Начальник хозяйственной части постарался. Мы
везли груду окороков, портвейн и
коньяк, для ослабевших,
пуды шоколада, конфект и
мармелада, английского
печенья, варенья и пастилы, икры колбас, сыров,
сардин… Мяса и масла в Сибири
было вдоволь. Начальство пустило
телефонограммы по пути, революционным комитетам, − призывать
население проявить чувства признательности и жертвенности и к
великим борцам освобождения.
Но первые же версты
показали, что нашему народу всё − «как с гуся вода». До Самары поезд наш получил
только пук метел от плутоватого мужичка,
сказавшего нам с ухмылочкой −
«пригодится вам» и попросившего «прикламаций каких-нибудь, потоньше», − очевидно, на курево.
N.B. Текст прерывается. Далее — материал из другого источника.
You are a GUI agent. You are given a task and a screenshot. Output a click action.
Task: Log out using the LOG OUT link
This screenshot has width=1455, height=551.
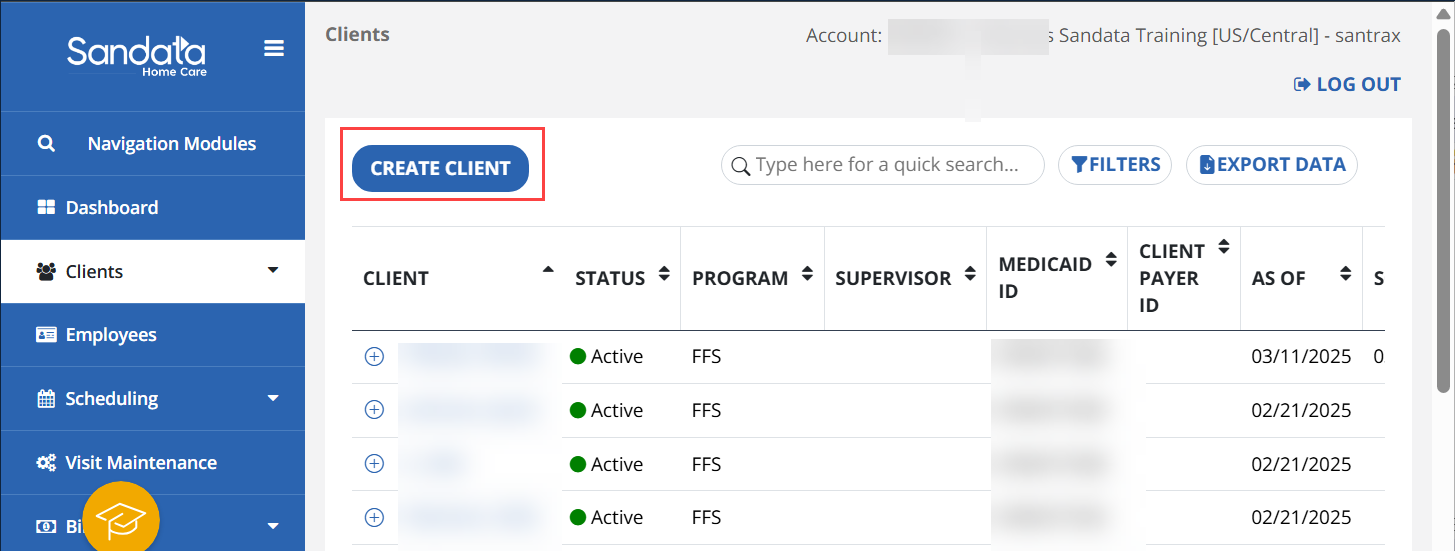point(1347,85)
По поводу метел у нас
острили, что «прутики березовые свеженькие». И мужичок «видно, не без ума».
Дело в том, что началось
разочарование. Военная делегация и кой-кто
из санитаров везли горы
«литературы», и когда доктор,
ознакомившись с содержанием,
возмутился, что «мы разлагаем
армию», фельдшер из делегатов заявил:
«ведите вашу санитарную часть, а политическая наша!».
В Самаре задержались.
Как раз прибыла из Сибири «бабушка
революции», Брешко-Брешковская, ее чествовали
в театре, заставленном красными
знаменами, лобызали в разрумянившиеся щеки и клялись в верности заветам революции. Я тоже ее приветствовала, и он потрепала меня по щеке, сказав: «почему бледненькая?». Я даже заплакала от счастья. На вокзале
загулявший купец угощал нас
шампанским, «под секретом», −
было еще запрещено, −
благодарил за «раненые труды» и
обещал… «сорвать гидру-революцию» −
напутал. Про эту «гидру»
говорили на все лады. Мужик на
заволжской станции, послушав ораторов,
говоривших о гидре
самодержавия», раздирательно крикнул
во весь поезд:
− Ша-баш! Теперь уж
начнут добираться… гидры!..
Перевалив Урал,
мы не нашли ничего, что
напоминало бы о свершившемся. Мужики хмуро
и недоверчиво глазели. Не было приношений, даже мётел.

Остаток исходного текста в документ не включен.